It is time for reason to prevail in Yemen
The Yemen peace talks in Kuwait are the third negotiations among the warring parties since the start of the conflict. The first talks were in June 2015 and the second last December.
After a full year of vicious fighting, both sides in the conflict seem to be exhausted and find themselves in politically and militarily difficult situations. The legitimate Yemeni government is facing serious security challenges in the southern regions made worse by the presence of Islamic State (ISIS) and al-Qaeda factions. Pressure is building following calls for a north-south partition.
To make things worse, the military reality is moving towards a stalemate and the adoption of an “attack-and-retreat” strategy. According to political and military analysts, government forces have failed to build on their victories in Taiz and Naham. On the other side, the Houthis and forces loyal to former president Ali Abdullah Saleh are getting aid and protection from foreign powers, which renders defeating them virtually impossible.
Given these realities, the battle for Sana’a, the capital, has become more complex and more difficult to settle.
The Houthis and Saleh sympathisers have lost a great deal of their political and military bite. The pro-legitimate government Arab alliance forces led by Saudi Arabia have regained control of almost 70% of Yemeni territory. Rebel forces, however, are capable and skilled enough to make the fight difficult for government forces, in addition to controlling certain strategic zones.
These relative failures from both sides might push belligerents to stop hiding behind appearances of flexibility and come to grips with the practical necessities of a real political settlement in accordance with UN Resolution 2216 and the frame of reference established by the National Dialogue and the Gulf Initiative.
There will be no escape from having to make concessions, no matter how painful they might be. Anything less than that will not do or the conflict will go on and increase in intensity and violence.
UN Special Envoy for Yemen Ismail Ould Cheikh Ahmed set a five-point agenda for a political settlement. At the top is the necessity for the Houthis and Saleh factions to withdraw from Sana’a and all other cities and to surrender their heavy weapons. Then comes the need for the legitimate government in Yemen to regain control of state institutions and take the proper security measures, the need to settle the issue of political prisoners, abducted people and prisoners of war and, finally, the need to negotiate the procedures for a political transition.
The real problem, however, lies in the appropriate mechanisms for executing the points. The legitimate Yemeni government insists on implementing them in the order they were given. In other words, the Houthi and Saleh factions must first withdraw, surrender their weapons and turn over the cities and government institutions under their control, and then there may be negotiations about political transition.
Of course, the Houthis and Saleh’s camp see things differently. They insist on discussing the political transition and forming a national unity government first.
Perhaps discussing the political transition process first might lead to agreeing about forming a national unity government headed by a Yemini figure acceptable to all parties in the conflict.
As a first step, it is likely to result in breaking down the distrust barrier, reducing hateful discourse and preparing the right conditions for moving forward with the political process.

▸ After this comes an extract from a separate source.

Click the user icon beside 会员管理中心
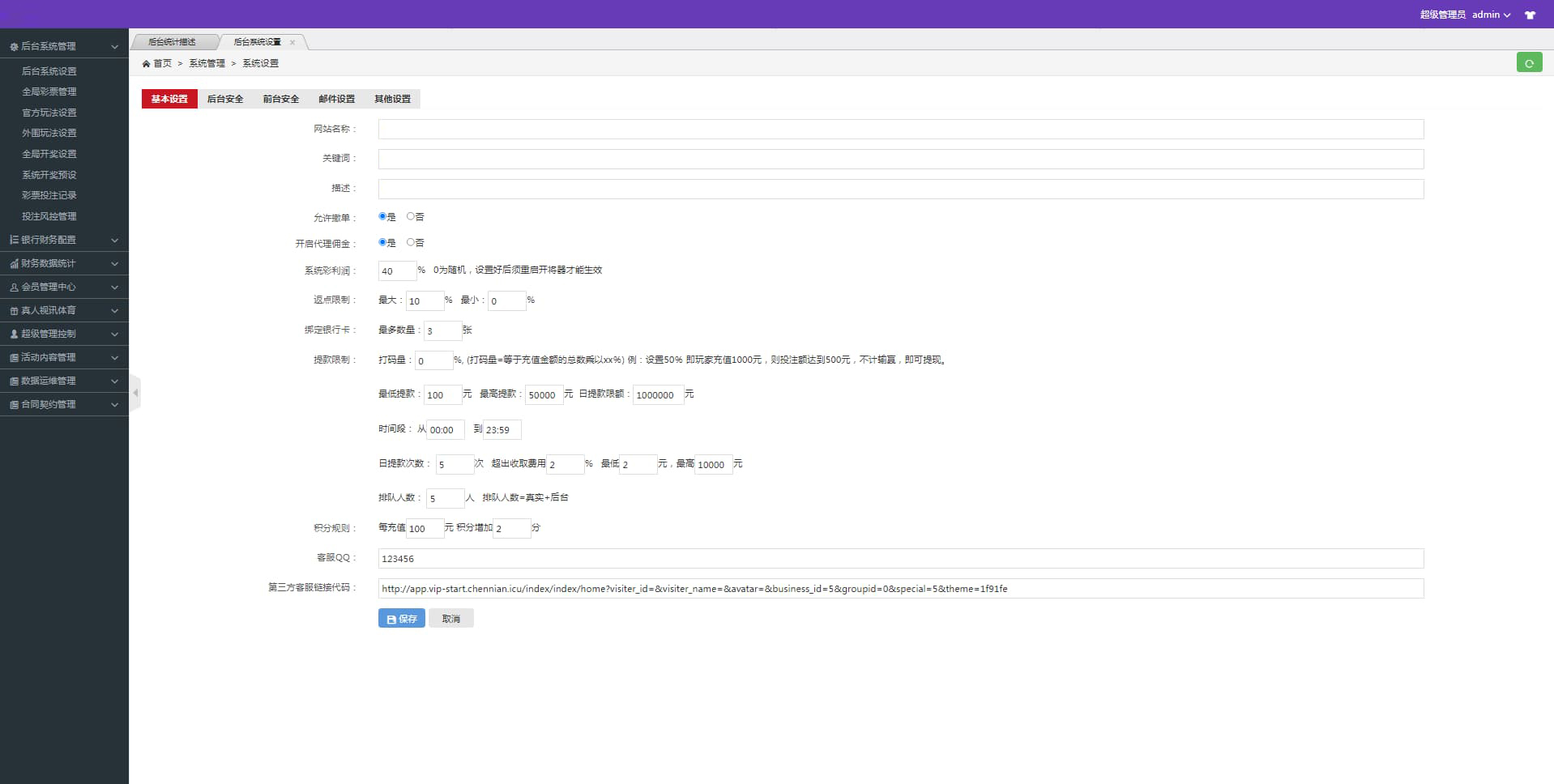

All of this, of course, must be carried out under UN, international and regional oversight. This international cover is intended to keep the momentum of the process going, monitor its details and even penalise those who deviate from its frame of reference or break its rules.
Whatever the details of the final outcome might be, the Kuwait talks must necessarily lead to the end of hostilities and the preservation of a unified Yemen through a political consensus.